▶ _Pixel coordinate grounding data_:

▼

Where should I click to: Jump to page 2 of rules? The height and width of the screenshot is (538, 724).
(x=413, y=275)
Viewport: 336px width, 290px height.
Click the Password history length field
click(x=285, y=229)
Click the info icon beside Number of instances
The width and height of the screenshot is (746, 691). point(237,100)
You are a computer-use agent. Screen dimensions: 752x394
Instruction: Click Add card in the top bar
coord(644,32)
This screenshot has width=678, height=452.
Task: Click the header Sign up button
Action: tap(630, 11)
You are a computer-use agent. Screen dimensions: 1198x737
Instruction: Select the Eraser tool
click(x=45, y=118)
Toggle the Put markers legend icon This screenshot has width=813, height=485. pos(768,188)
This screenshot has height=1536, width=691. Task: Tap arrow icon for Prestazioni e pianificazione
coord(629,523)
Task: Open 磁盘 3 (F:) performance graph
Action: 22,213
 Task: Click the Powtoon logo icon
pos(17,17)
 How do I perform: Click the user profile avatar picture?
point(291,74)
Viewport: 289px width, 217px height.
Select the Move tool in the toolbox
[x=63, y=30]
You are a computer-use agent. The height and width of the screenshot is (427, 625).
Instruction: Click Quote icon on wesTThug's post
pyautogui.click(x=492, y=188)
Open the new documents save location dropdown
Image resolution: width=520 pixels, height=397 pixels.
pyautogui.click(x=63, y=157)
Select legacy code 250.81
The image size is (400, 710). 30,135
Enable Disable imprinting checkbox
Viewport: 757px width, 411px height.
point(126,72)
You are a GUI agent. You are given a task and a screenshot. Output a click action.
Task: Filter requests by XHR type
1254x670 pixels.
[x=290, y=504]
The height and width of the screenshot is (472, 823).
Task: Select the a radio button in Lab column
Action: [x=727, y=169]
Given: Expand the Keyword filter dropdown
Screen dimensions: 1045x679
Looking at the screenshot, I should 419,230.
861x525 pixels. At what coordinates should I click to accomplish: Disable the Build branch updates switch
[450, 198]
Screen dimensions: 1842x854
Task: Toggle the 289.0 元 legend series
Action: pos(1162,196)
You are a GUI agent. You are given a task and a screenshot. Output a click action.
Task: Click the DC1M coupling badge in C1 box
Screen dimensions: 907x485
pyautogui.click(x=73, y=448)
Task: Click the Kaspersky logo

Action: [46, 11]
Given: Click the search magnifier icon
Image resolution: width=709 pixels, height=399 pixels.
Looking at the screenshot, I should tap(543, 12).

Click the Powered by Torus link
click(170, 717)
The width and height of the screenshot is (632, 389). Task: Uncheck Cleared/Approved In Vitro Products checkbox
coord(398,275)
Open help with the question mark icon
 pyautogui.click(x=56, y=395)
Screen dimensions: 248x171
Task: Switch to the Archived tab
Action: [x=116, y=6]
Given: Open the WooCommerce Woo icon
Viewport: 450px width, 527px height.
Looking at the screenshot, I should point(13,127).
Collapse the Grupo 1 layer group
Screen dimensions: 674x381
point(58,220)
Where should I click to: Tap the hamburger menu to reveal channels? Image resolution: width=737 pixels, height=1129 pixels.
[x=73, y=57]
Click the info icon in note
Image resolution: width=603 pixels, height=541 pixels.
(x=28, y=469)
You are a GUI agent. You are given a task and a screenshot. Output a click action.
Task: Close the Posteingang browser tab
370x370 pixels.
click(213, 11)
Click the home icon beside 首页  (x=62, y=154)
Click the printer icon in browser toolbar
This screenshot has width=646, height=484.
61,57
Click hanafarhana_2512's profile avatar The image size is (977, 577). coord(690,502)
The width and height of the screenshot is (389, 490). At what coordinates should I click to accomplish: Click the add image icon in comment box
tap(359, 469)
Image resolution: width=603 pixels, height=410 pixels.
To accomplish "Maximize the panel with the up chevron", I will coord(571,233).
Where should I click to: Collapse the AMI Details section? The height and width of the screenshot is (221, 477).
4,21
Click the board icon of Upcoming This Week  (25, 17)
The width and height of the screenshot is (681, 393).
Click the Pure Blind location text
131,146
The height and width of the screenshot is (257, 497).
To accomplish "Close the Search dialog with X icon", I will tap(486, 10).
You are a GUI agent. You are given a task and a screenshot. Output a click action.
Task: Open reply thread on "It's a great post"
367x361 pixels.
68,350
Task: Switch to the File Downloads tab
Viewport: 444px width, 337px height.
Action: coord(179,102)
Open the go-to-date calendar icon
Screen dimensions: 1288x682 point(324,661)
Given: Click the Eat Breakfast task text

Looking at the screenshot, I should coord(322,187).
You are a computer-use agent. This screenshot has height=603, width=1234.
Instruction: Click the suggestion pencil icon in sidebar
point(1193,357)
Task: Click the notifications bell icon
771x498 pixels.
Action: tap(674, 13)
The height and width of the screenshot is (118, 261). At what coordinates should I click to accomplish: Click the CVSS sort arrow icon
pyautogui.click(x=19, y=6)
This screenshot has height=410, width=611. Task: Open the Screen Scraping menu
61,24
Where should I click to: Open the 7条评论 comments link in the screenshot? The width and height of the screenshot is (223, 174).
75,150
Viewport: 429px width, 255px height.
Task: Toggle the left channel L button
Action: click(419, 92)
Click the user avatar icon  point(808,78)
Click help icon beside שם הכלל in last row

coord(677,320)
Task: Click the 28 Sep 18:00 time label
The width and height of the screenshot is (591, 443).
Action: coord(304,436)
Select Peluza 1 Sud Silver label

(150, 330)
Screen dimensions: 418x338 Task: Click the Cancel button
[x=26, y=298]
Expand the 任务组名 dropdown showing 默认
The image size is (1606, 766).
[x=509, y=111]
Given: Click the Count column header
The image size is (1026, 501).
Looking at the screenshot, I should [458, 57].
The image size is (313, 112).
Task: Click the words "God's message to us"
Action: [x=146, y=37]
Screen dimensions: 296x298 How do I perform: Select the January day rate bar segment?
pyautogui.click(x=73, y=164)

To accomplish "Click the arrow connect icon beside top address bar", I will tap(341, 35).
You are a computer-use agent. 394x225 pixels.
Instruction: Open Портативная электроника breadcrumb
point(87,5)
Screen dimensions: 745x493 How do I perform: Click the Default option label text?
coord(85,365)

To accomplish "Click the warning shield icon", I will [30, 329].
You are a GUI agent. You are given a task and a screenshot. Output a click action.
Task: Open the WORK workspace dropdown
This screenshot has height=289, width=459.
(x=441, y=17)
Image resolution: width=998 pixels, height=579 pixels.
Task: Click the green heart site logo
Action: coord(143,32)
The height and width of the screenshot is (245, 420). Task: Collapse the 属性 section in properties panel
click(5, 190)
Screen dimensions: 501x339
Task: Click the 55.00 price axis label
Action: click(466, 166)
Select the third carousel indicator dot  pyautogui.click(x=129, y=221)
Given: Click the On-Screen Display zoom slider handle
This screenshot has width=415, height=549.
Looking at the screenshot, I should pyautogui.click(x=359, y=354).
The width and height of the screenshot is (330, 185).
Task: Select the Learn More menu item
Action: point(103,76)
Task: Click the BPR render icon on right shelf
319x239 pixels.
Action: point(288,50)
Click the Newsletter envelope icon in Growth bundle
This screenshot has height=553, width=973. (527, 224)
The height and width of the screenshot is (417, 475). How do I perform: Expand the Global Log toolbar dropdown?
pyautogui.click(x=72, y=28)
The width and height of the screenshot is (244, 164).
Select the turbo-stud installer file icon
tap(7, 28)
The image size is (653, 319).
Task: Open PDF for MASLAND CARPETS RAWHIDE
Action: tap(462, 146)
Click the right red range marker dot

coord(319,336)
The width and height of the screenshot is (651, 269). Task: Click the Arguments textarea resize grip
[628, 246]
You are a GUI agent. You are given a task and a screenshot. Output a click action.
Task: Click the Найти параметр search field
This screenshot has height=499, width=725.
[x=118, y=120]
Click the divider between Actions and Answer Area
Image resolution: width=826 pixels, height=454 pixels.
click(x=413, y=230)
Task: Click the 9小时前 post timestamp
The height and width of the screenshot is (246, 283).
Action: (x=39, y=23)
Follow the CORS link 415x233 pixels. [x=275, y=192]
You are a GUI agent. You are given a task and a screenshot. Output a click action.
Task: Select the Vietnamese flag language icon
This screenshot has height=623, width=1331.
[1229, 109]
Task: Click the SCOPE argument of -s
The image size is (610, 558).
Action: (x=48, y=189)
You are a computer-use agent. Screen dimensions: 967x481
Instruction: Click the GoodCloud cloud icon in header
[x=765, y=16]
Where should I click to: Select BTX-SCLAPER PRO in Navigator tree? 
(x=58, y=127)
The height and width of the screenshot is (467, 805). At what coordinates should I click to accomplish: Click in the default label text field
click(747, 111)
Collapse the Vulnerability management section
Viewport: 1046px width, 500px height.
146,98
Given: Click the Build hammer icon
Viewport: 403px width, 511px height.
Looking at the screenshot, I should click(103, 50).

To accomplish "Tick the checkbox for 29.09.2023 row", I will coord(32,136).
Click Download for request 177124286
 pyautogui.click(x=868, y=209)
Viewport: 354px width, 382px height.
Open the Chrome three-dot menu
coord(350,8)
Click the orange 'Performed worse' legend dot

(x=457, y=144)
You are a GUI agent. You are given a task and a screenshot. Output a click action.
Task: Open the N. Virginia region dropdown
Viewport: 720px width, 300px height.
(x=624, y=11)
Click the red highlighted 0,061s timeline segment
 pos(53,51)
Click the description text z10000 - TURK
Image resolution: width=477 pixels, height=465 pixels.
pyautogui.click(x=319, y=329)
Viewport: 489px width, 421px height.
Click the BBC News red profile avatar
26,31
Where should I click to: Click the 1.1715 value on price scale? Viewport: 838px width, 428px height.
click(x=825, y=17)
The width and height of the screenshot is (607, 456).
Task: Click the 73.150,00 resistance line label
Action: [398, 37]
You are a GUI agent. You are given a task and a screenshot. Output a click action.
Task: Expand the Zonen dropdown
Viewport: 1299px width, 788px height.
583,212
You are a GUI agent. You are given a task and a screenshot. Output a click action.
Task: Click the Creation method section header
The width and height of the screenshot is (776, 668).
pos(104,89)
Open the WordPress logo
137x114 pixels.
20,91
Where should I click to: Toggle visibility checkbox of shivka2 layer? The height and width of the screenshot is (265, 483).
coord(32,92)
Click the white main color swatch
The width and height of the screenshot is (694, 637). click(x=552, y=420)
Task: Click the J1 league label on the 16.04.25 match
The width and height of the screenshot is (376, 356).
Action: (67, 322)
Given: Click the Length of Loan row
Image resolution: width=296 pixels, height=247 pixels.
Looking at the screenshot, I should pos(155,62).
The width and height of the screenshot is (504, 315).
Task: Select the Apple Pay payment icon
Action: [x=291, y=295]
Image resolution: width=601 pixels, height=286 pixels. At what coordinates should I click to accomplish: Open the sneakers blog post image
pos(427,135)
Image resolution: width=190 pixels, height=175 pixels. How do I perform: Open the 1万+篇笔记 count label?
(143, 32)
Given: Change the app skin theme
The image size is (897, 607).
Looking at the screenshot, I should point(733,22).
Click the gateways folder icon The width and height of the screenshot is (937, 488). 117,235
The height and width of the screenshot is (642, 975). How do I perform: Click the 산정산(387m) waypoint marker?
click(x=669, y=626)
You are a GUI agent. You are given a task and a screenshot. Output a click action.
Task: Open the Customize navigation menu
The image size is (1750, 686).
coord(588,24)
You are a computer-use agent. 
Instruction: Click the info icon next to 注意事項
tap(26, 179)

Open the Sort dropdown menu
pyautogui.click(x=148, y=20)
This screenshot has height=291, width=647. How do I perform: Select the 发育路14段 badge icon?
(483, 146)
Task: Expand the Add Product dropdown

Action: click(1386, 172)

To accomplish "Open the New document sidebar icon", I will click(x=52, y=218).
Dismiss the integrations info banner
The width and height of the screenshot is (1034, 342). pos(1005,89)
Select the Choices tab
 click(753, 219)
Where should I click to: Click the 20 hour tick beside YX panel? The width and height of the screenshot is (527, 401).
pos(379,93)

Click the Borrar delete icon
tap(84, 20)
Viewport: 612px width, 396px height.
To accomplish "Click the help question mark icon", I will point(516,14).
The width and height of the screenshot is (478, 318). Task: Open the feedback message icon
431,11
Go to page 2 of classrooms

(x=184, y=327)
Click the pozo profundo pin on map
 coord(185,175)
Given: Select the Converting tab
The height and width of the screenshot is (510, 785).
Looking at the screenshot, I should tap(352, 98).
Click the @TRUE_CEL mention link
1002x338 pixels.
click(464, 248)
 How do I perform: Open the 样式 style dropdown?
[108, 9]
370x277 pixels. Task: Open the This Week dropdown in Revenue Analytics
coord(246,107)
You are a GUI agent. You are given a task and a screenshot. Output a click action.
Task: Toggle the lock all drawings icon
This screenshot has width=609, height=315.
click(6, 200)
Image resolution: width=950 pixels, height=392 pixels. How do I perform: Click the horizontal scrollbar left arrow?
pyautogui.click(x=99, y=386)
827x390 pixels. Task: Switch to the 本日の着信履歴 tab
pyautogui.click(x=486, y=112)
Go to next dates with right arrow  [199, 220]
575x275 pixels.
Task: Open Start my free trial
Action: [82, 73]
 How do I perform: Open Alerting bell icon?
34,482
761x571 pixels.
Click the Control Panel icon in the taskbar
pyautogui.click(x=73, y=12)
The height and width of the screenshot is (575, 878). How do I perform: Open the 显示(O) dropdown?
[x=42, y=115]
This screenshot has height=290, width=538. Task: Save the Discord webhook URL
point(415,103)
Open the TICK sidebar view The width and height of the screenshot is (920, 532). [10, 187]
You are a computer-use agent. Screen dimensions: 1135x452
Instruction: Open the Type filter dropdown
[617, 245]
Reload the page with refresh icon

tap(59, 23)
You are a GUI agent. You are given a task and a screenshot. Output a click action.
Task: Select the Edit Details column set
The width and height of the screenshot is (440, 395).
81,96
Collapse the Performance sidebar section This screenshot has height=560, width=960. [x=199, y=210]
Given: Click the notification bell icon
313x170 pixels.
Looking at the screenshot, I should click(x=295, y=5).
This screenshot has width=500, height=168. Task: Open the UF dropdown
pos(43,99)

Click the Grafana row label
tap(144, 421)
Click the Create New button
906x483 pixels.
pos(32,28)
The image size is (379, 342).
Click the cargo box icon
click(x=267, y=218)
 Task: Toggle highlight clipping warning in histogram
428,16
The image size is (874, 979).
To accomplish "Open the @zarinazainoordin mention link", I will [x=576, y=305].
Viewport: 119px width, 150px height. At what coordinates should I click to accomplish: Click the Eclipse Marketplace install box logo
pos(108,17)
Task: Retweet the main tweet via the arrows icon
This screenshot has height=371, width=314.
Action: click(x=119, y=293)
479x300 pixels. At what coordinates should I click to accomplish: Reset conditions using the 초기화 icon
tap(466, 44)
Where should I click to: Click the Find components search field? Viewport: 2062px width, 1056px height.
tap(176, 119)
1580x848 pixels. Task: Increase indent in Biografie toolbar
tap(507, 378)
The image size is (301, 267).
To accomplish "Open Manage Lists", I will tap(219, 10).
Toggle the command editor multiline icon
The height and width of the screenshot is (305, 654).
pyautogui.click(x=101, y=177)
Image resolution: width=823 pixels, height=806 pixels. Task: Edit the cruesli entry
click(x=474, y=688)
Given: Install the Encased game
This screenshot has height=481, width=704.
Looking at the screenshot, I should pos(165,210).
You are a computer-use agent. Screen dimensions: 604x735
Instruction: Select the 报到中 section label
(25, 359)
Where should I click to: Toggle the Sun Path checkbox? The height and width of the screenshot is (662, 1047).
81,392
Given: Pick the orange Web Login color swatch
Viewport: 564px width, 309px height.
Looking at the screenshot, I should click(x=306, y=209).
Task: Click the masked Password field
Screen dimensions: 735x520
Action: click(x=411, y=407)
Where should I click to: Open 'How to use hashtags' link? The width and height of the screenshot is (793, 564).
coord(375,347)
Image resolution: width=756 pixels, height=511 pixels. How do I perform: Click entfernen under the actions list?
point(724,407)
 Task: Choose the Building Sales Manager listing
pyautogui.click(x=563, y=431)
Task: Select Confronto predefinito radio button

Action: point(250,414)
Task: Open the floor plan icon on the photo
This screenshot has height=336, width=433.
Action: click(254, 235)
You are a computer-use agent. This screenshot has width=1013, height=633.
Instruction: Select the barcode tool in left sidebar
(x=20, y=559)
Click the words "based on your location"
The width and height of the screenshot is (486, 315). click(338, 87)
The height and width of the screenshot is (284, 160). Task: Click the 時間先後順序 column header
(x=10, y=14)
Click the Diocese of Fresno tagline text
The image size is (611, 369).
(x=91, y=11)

▲

▶ _TASK ITEM_: Print, from the entries above, the line with "This screenshot has height=410, width=611.", the line with "Given: Click the On-Screen" and all lines between them, exactly and with nothing else.

▶ _OUTPUT OF THE EXERCISE_:
This screenshot has height=410, width=611. Task: Open the Screen Scraping menu
61,24
Where should I click to: Open the 7条评论 comments link in the screenshot? The width and height of the screenshot is (223, 174).
75,150
Viewport: 429px width, 255px height.
Task: Toggle the left channel L button
Action: click(419, 92)
Click the user avatar icon  point(808,78)
Click help icon beside שם הכלל in last row

coord(677,320)
Task: Click the 28 Sep 18:00 time label
The width and height of the screenshot is (591, 443).
Action: coord(304,436)
Select Peluza 1 Sud Silver label

(150, 330)
Screen dimensions: 418x338 Task: Click the Cancel button
[x=26, y=298]
Expand the 任务组名 dropdown showing 默认
The image size is (1606, 766).
[x=509, y=111]
Given: Click the Count column header
The image size is (1026, 501).
Looking at the screenshot, I should [458, 57].
The image size is (313, 112).
Task: Click the words "God's message to us"
Action: [x=146, y=37]
Screen dimensions: 296x298 How do I perform: Select the January day rate bar segment?
pyautogui.click(x=73, y=164)

To accomplish "Click the arrow connect icon beside top address bar", I will tap(341, 35).
You are a computer-use agent. 394x225 pixels.
Instruction: Open Портативная электроника breadcrumb
point(87,5)
Screen dimensions: 745x493 How do I perform: Click the Default option label text?
coord(85,365)

To accomplish "Click the warning shield icon", I will [30, 329].
You are a GUI agent. You are given a task and a screenshot. Output a click action.
Task: Open the WORK workspace dropdown
This screenshot has height=289, width=459.
(x=441, y=17)
Image resolution: width=998 pixels, height=579 pixels.
Task: Click the green heart site logo
Action: coord(143,32)
The height and width of the screenshot is (245, 420). Task: Collapse the 属性 section in properties panel
click(5, 190)
Screen dimensions: 501x339
Task: Click the 55.00 price axis label
Action: click(466, 166)
Select the third carousel indicator dot  pyautogui.click(x=129, y=221)
Given: Click the On-Screen Display zoom slider handle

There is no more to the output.